======== Exercise inputs ========
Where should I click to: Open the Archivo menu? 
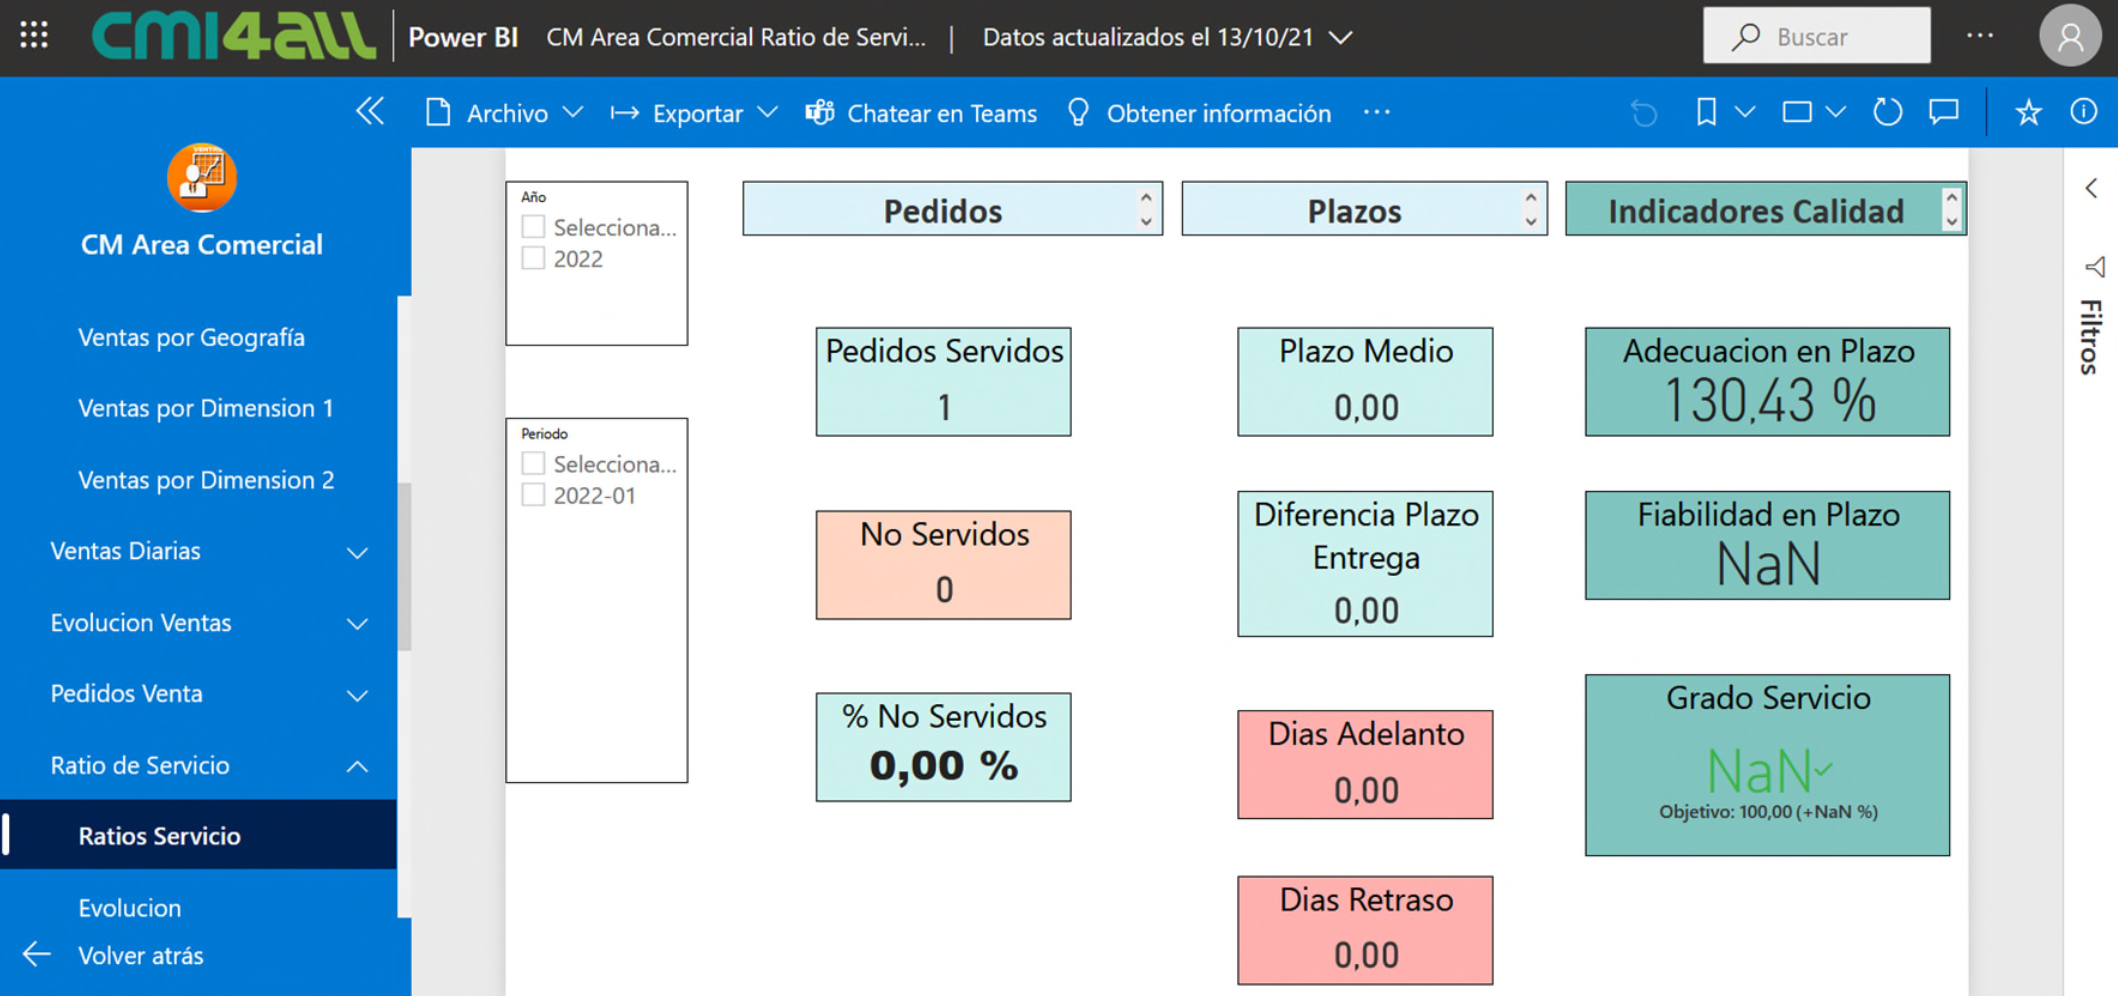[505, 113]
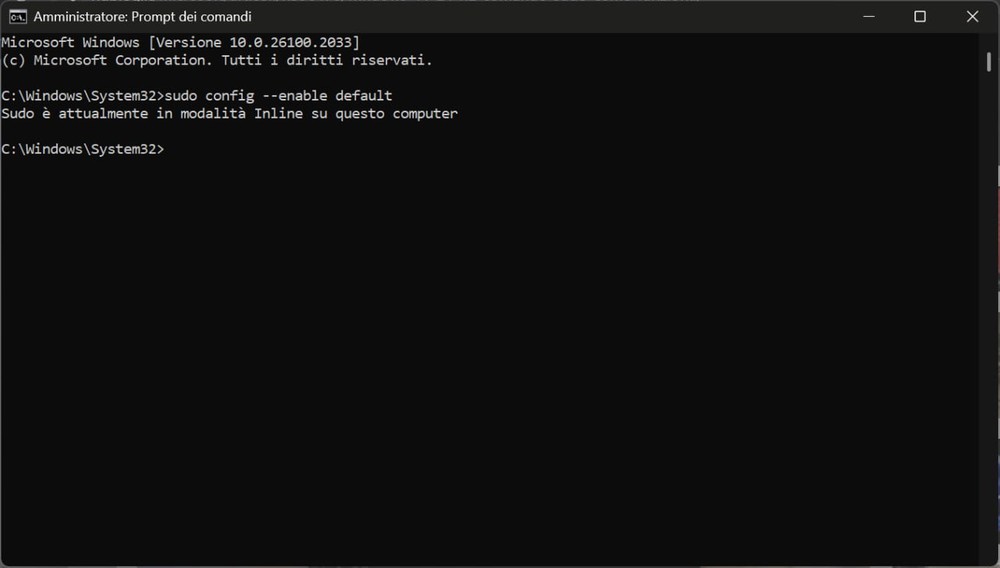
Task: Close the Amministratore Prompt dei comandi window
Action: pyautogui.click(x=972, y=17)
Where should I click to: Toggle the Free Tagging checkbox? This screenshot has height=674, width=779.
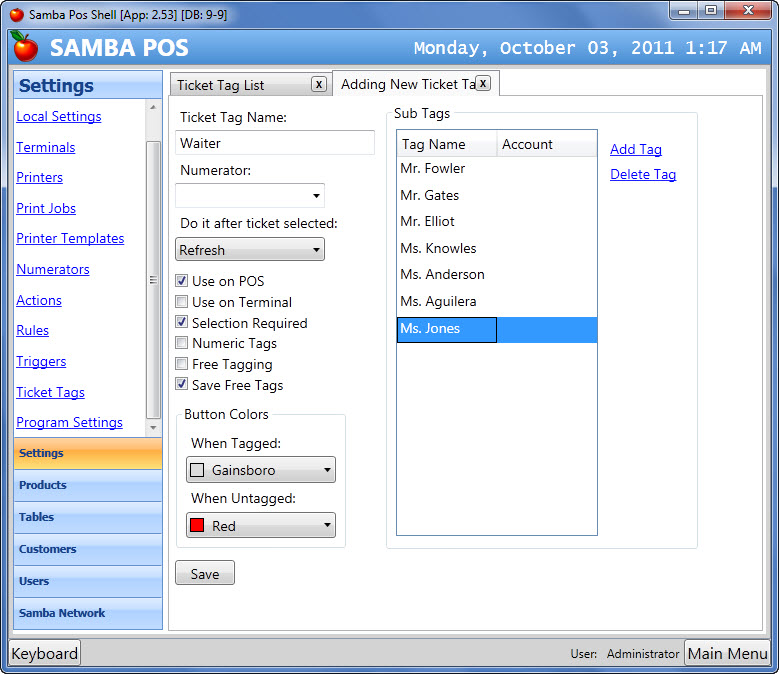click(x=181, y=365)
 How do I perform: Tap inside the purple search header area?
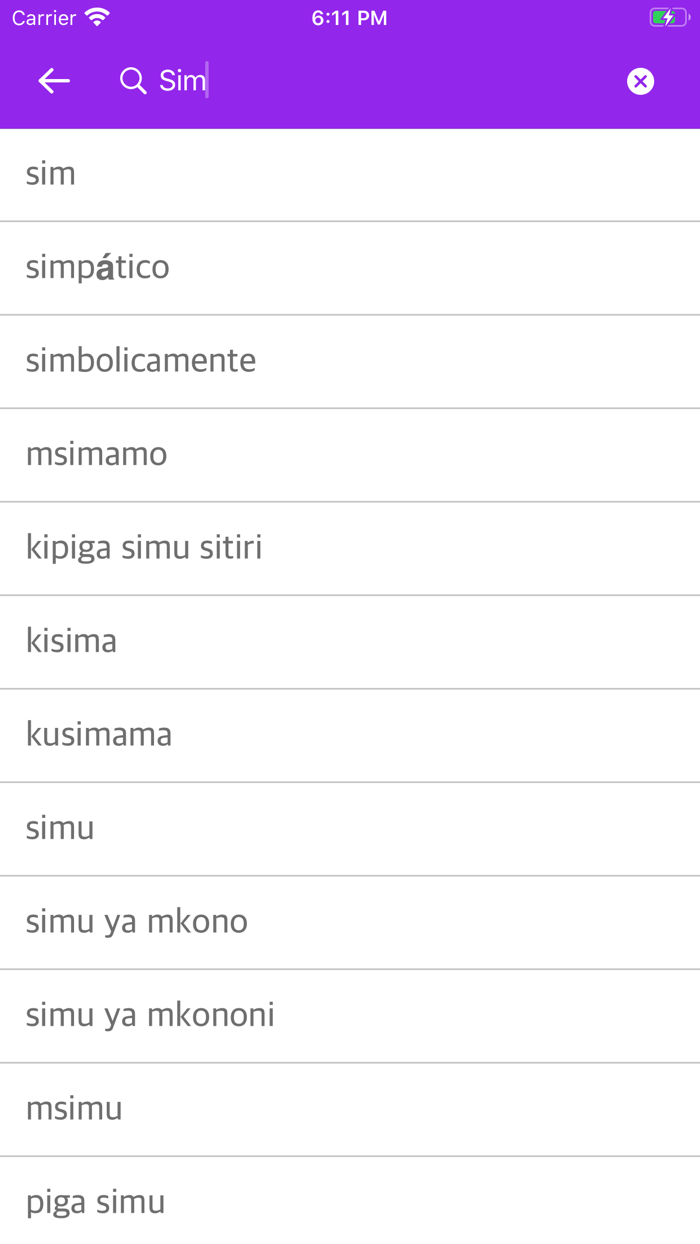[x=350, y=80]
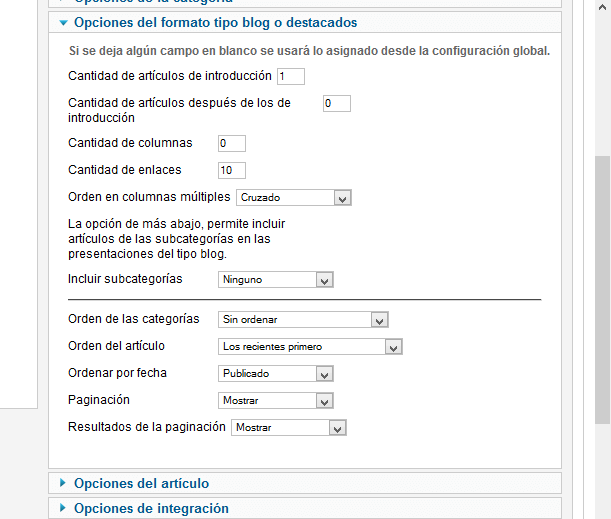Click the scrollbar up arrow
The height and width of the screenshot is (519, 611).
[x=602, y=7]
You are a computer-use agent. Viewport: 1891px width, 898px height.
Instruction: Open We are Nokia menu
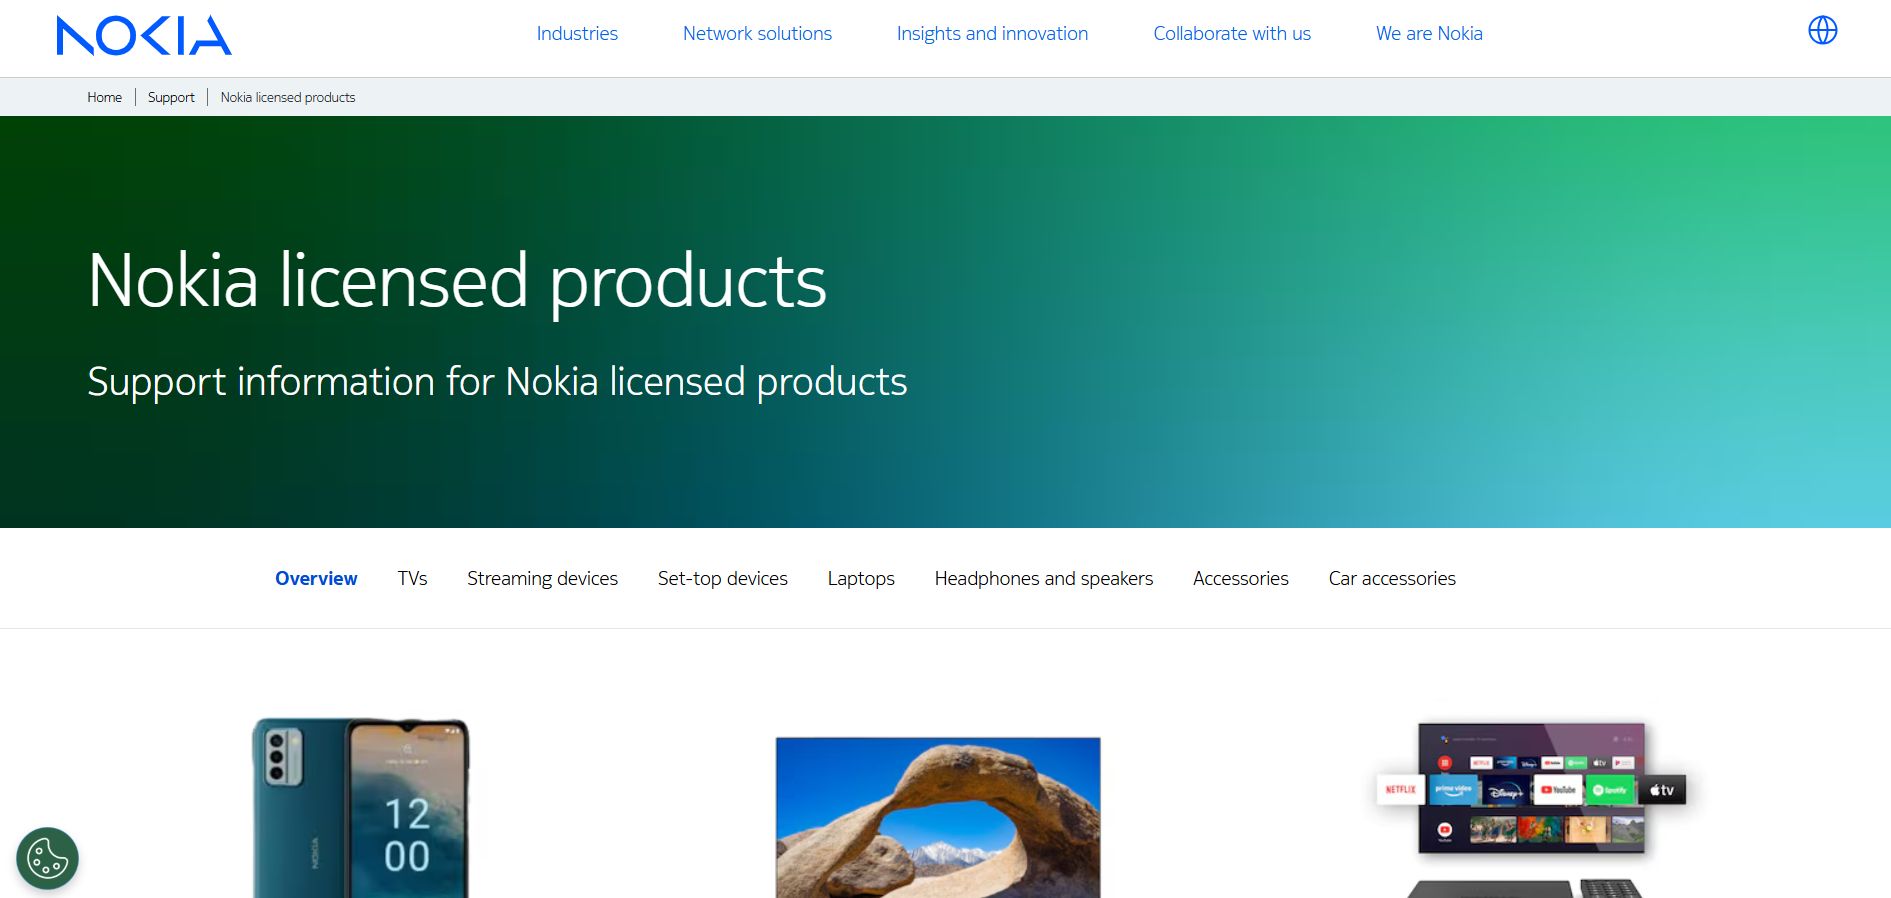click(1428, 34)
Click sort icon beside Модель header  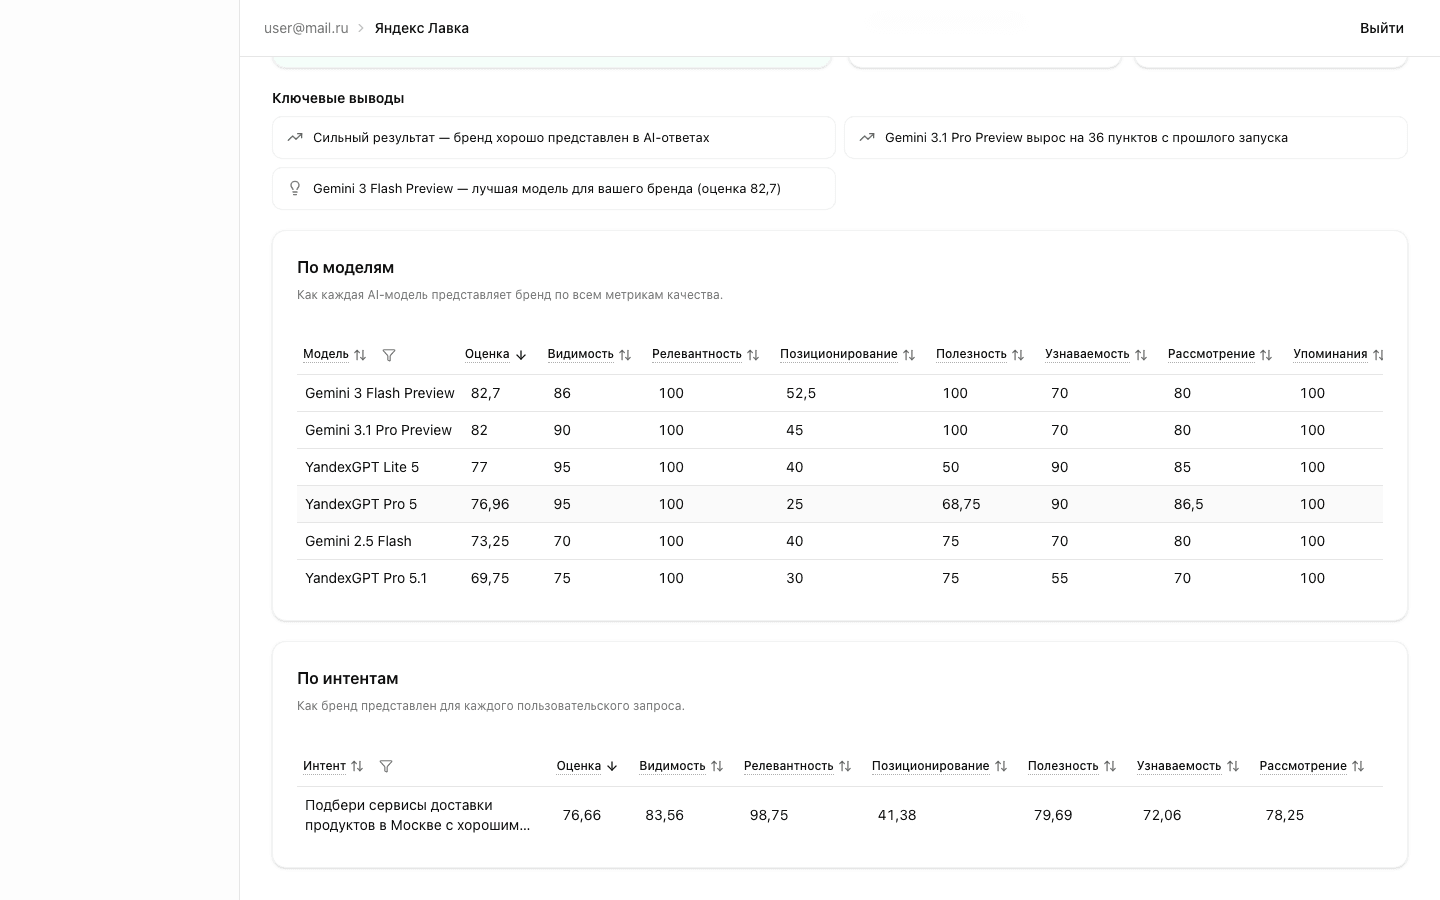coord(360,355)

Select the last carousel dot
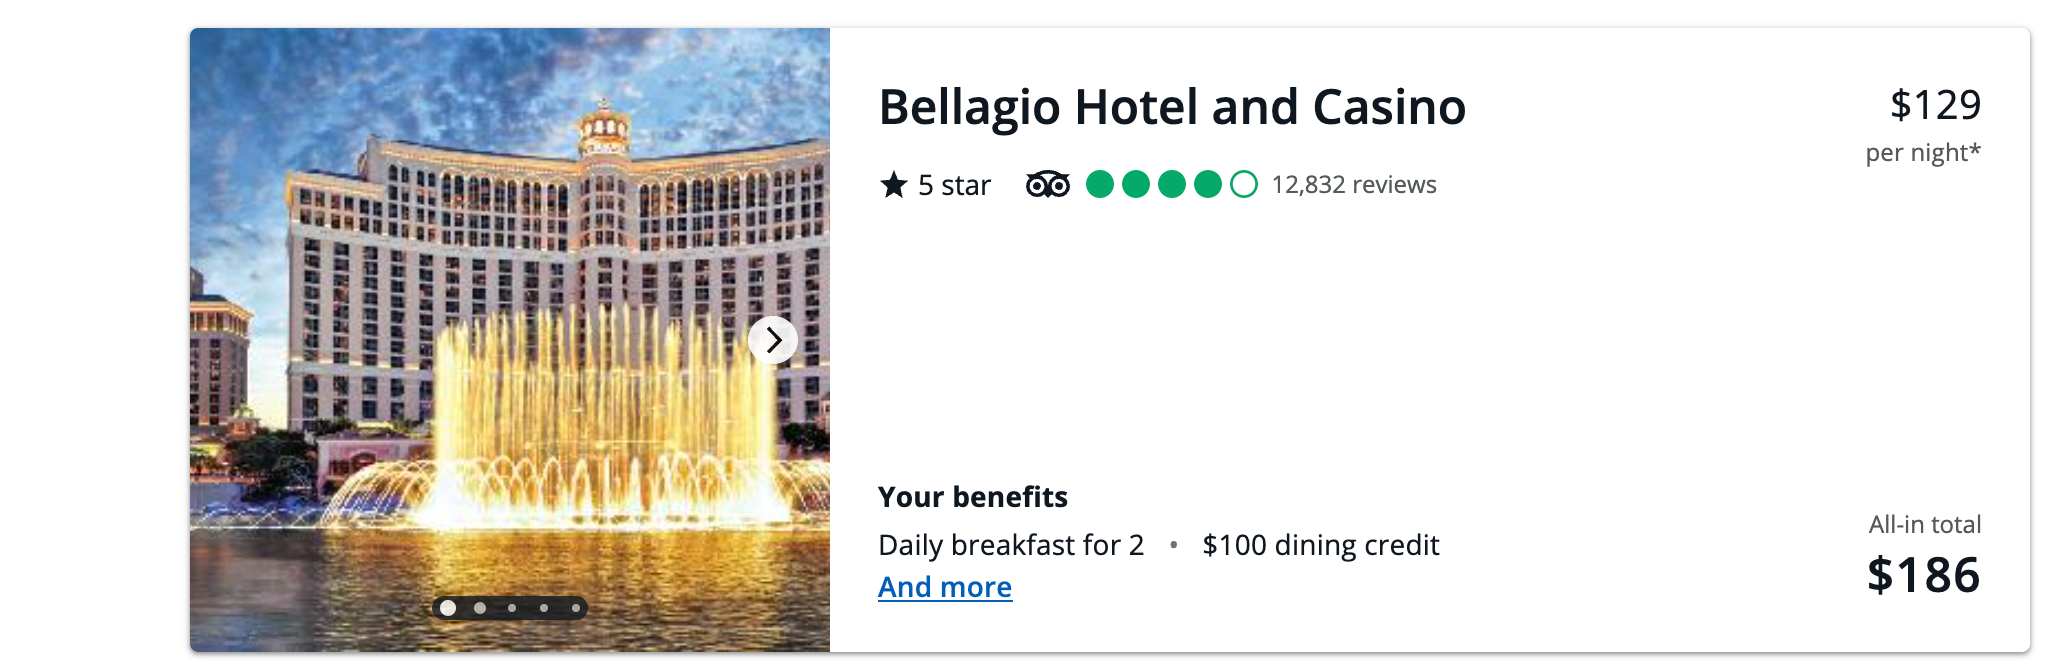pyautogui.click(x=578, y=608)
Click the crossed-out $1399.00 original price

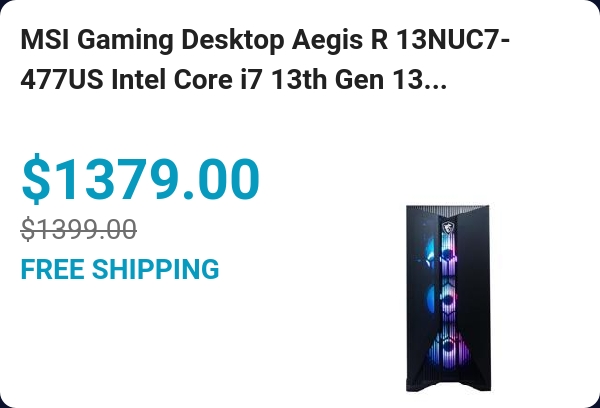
========
[Instructions for the task] Return exactly, and only, the lines that run from the line containing "Select the last carousel dot" to the last line of the entries above, both ends included, with pictures left out.

[Response to this task]
Select the last carousel dot
pyautogui.click(x=578, y=608)
Click the crossed-out $1399.00 original price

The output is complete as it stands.